Then the economy tanked and I was out of a job.  Ah yes, summer 2009…so wonderful with personal accomplishments and yet so damn shitty with the job market.  So while I clung to my gym membership – I truly needed it to keep me sane during those unemployed months – I had to make personal, financial cutbacks and training with B was one of them.  Of course he totally understood – things like this happen all the time.

So last Thursday – after 3 years – we got back to business.  Ironically it was one of the hottest days of the year so far – highs in the mid 90s (36c).  It seemed a little odd to be heading indoors on such a beautiful evening but on the other hand, I was jazzed and motivated to get back to it.  “Let’s Rock & Roll,” as B always says before our workouts!

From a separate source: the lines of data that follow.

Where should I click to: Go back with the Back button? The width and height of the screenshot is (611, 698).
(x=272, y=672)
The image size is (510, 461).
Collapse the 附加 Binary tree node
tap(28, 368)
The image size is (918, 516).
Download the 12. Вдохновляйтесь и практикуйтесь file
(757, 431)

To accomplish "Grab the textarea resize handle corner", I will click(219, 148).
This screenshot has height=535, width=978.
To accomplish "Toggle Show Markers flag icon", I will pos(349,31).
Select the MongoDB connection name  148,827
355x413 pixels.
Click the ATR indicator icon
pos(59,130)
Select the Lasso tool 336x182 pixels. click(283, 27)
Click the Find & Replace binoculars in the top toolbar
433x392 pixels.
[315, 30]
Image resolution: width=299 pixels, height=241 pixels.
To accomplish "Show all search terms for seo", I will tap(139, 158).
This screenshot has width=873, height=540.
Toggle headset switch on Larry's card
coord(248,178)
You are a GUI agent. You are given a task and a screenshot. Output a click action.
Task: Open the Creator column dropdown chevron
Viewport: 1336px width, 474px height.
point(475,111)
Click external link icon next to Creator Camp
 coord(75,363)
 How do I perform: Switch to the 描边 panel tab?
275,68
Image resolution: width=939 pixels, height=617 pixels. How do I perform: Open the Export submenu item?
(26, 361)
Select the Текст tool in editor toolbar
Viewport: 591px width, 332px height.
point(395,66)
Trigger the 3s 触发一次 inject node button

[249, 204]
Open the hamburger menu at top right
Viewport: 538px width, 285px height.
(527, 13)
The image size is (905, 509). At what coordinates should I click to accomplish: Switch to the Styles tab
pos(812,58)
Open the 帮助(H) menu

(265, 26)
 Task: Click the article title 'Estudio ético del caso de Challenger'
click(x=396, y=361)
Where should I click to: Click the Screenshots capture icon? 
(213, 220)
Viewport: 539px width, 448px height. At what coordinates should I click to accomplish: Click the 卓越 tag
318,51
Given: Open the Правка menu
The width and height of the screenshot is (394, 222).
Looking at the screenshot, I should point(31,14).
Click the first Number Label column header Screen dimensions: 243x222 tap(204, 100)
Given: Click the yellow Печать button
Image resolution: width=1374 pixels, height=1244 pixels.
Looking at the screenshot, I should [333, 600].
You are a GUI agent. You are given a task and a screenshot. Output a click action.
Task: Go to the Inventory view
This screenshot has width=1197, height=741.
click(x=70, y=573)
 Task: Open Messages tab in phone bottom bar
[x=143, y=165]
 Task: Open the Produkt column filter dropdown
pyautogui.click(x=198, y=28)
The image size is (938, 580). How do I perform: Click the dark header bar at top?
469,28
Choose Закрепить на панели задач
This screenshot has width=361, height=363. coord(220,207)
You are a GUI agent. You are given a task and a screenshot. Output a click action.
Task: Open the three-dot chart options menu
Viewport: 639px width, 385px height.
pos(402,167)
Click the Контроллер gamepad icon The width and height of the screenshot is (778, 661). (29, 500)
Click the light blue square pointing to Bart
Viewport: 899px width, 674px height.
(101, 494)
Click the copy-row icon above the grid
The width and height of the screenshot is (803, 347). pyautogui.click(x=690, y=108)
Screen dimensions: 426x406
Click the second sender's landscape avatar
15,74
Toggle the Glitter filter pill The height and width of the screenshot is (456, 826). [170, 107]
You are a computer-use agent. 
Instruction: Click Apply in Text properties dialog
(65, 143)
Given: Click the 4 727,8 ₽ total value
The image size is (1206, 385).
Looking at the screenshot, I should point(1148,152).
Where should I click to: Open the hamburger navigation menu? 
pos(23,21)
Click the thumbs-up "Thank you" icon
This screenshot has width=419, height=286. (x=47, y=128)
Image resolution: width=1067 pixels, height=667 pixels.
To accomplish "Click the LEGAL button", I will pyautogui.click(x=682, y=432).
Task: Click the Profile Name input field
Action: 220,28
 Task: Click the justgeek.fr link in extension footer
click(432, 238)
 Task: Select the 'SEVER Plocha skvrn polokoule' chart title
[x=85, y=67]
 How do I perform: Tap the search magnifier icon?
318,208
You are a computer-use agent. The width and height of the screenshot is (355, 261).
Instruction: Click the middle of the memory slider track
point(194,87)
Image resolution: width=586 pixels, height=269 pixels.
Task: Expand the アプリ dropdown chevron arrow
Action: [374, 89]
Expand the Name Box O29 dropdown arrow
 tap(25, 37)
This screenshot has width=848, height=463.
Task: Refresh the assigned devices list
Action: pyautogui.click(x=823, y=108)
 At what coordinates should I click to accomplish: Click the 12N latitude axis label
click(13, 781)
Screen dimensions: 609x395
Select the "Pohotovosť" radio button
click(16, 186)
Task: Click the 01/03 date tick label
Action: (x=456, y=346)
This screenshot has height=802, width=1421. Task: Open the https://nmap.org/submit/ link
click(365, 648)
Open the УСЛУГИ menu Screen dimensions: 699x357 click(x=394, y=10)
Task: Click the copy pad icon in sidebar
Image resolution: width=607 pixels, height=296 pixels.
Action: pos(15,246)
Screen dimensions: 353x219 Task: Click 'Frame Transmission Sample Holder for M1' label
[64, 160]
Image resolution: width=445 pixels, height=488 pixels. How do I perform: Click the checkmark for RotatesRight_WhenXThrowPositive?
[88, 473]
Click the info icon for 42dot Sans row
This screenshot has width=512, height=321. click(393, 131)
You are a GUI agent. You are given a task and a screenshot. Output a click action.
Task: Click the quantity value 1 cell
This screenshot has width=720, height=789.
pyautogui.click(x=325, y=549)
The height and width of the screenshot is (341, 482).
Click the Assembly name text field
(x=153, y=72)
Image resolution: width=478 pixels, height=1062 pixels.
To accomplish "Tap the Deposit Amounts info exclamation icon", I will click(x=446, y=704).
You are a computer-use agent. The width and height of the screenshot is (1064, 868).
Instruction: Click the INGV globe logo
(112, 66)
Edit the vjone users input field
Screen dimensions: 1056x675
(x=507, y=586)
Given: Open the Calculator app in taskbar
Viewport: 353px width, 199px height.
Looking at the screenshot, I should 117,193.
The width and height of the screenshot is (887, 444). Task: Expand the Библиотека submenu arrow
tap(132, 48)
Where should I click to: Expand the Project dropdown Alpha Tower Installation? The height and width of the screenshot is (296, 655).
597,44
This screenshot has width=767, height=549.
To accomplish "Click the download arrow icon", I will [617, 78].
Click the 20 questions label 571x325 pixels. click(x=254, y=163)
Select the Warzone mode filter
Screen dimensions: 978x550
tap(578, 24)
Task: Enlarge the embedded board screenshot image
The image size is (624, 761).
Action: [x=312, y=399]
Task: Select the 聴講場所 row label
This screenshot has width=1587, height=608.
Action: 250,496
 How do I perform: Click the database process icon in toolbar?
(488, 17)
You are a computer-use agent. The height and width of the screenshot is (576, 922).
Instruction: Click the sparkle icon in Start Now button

Planks.  UGH.  I’m wayyyy out of practice doing them, so he had me do some variations on ab crunches to get started.  I also did some step up exercises on a stool so he could gauge my balance on how well I can step without needing to push off with my lower foot.  Sad but true, after age 40 or so we as women can start to lose our sense of balance.  And I have a small handful of stories to totally prove that true – a few female friends/co-workers have taken tumbles on stairs or outside on office steps shortly after turning 40.  I too have had a few klutzy incidents – thankfully most with no witnesses (meaning, at home).

I also did some upper body work (man, that feels great to bust through the neck/shoulder tension after slaving away on a hot laptop all day) and some diagonal lunges with hand weights.  And side moves with kettlebells to target those obliques. Believe me, that hour went fast.  It was intense and I was dripping in sweat by the time we were finished.  What a great feeling!

…Until the next morning.  Oh man I was in agony, but not in a bad way.  Although changing positions while sleeping, getting out of bed and simple things like walking down stairs, sitting down on the – ahem – throne and getting out of my desk chair at work after a bit was excruciating.  I was probably walking around looking like I was severely constipated.  HA!

The plan is for us to train Thursday nights and I’ll get in the gym on my own on Sunday nights and Tuesday nights.  Starting this Tuesday, ha ha.

This weekend was all about FOOD.  Lots of great, glorious food.

One of my cousins is getting married later this fall on Catalina Island.  We had a bridal shower luncheon on Saturday in her honor, hosted by a family friend with a beautiful home in the Queen Anne neighborhood in Seattle.  Such an elegant menu as well…the soup was a chilled puree of tomato, peach, a little chicken stock, cream and fresh tarragon.  It was so unexpected and heavenly and I’m in hot pursuit of the recipe so I can post it for all of you here – simply glorious!  We also had small sandwiches, spinach Quiche, an arugula salad and a trio of small scoops of sorbets for dessert with hot coffee.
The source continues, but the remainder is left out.